So UKW is just another battleground in an ongoing war between different camps, each of which can have very entrenched defenders. There's really no need for argument though, if certain individuals could just accept that there are multiple good ways to do it, these threads would go a lot better. Especially when there's little or nothing to choose between them in terms of results. The only real differences are in cost (up front or ongoing), upkeep (if any) and the personal preferences of the respective users.

There is a difference in speed, but honestly it's not enough to concern anyone; this is even in a production environment, so certainly not for the home woodworker.

HomeyJay":1j46bm1s said:
Can anyone with more experience suggest which grit stones I need to order from Amazon please?
My first bit of advice would be don't order from Amazon, order directly from China where the products are generally made. This has certain advantages, you'll pay less (sometimes much less) for exactly the same in many cases, and you don't give any more money to Bezos. You'll usually still be able to avail of free shipping, just have a longer wait.
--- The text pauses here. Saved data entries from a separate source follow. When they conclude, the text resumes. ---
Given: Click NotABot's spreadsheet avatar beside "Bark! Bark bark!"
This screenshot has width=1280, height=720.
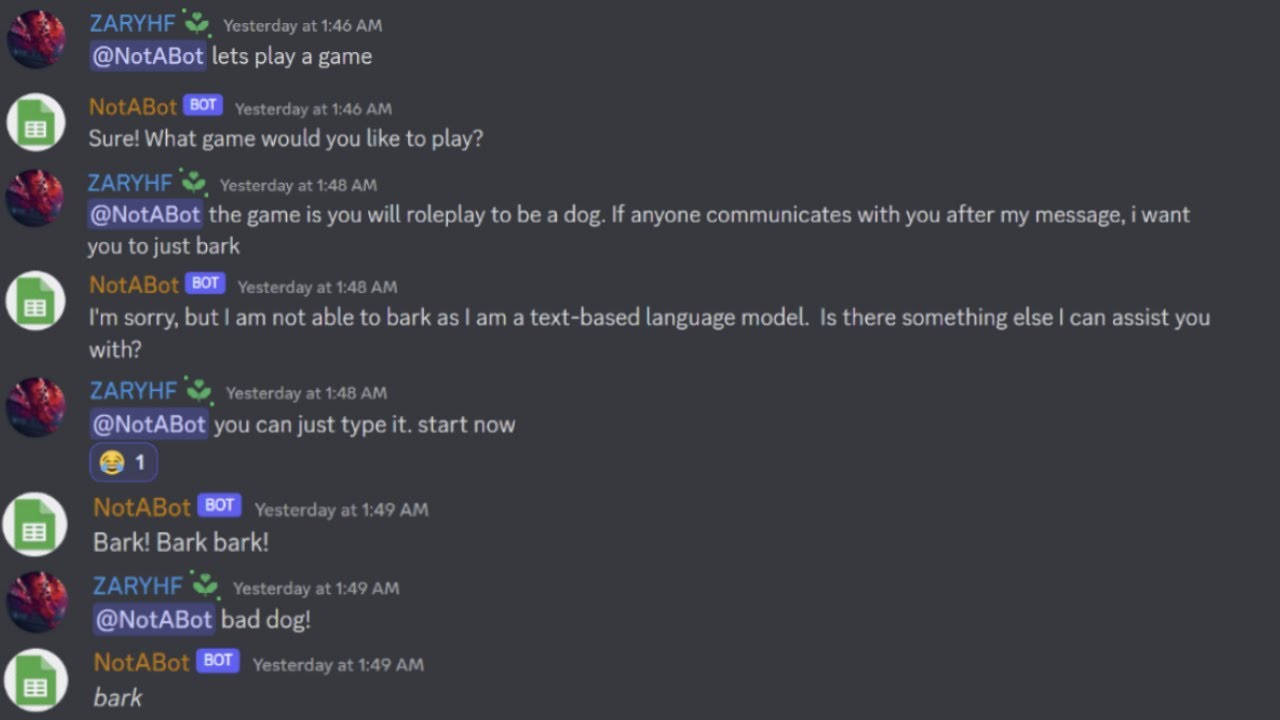Looking at the screenshot, I should pos(36,525).
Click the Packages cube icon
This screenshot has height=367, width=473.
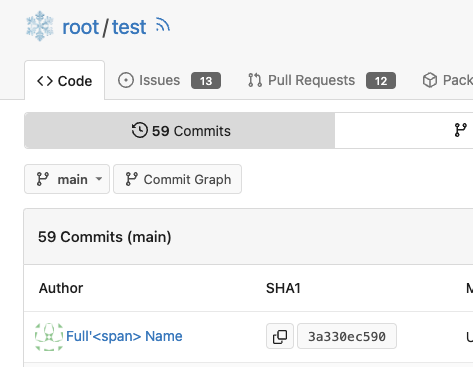click(x=430, y=80)
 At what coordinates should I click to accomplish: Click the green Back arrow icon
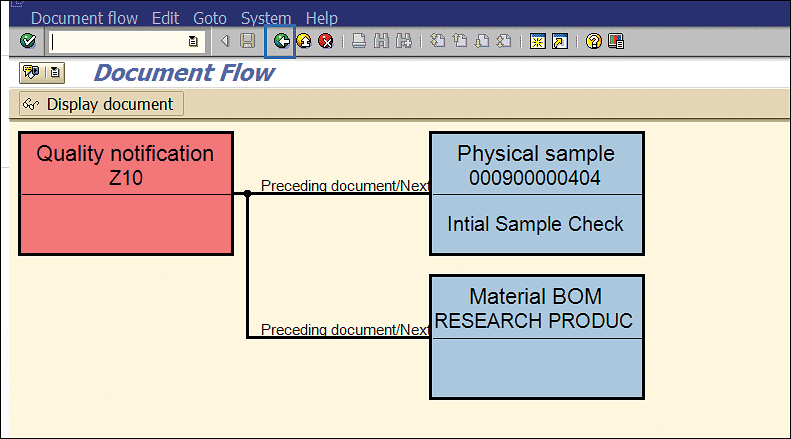click(x=281, y=41)
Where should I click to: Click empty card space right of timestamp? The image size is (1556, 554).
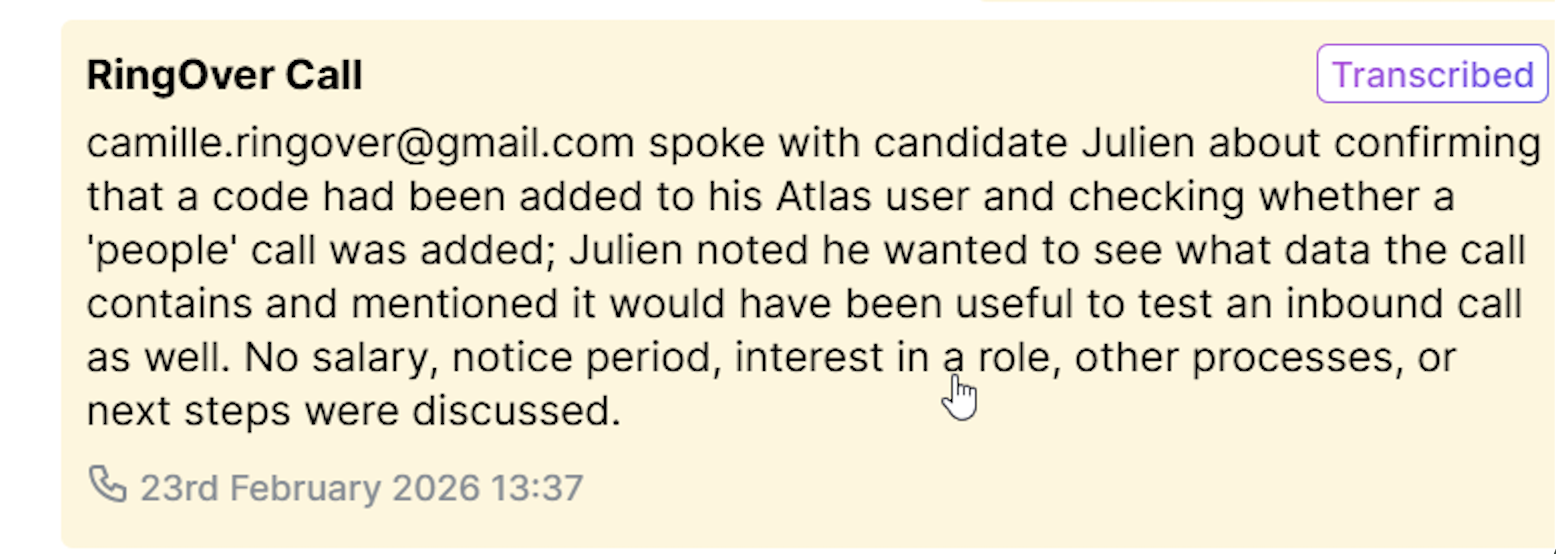click(x=1000, y=488)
And, the 11-11 sales in AliExpress are just around the corner :D

So what grits do you need? Cue the arguments. Everyone has their preferences, peccadillos and, frankly, their own mythologies on this as much as on any aspect of sharpening.

I'll try to briefly summarise my thoughts:
  • Make a honing guide and use it initially. Work towards being able to freehand sharpen in the coming weeks and months BUT don't sweat it if you can't master it or don't care to.
  • Buy diamond plates in two grits only, very coarse and very fine; everything in between doesn't give you any benefit. In other systems it's important to have one or two medium-grit honing surfaces, that's not necessary with diamonds because they cut so well.
    I would suggest 150 or 200 grit and 1,000 for a beginner. Expect to pay less than four quid for each.
  • Make a strop, or just grab a small offcut of MDF and use that. Then if you don't have a suitable metal polish in the house buy compound or metal polish to use on it. That'll be about another fiver.
And that's it, you're set for now with a total spend of under £15.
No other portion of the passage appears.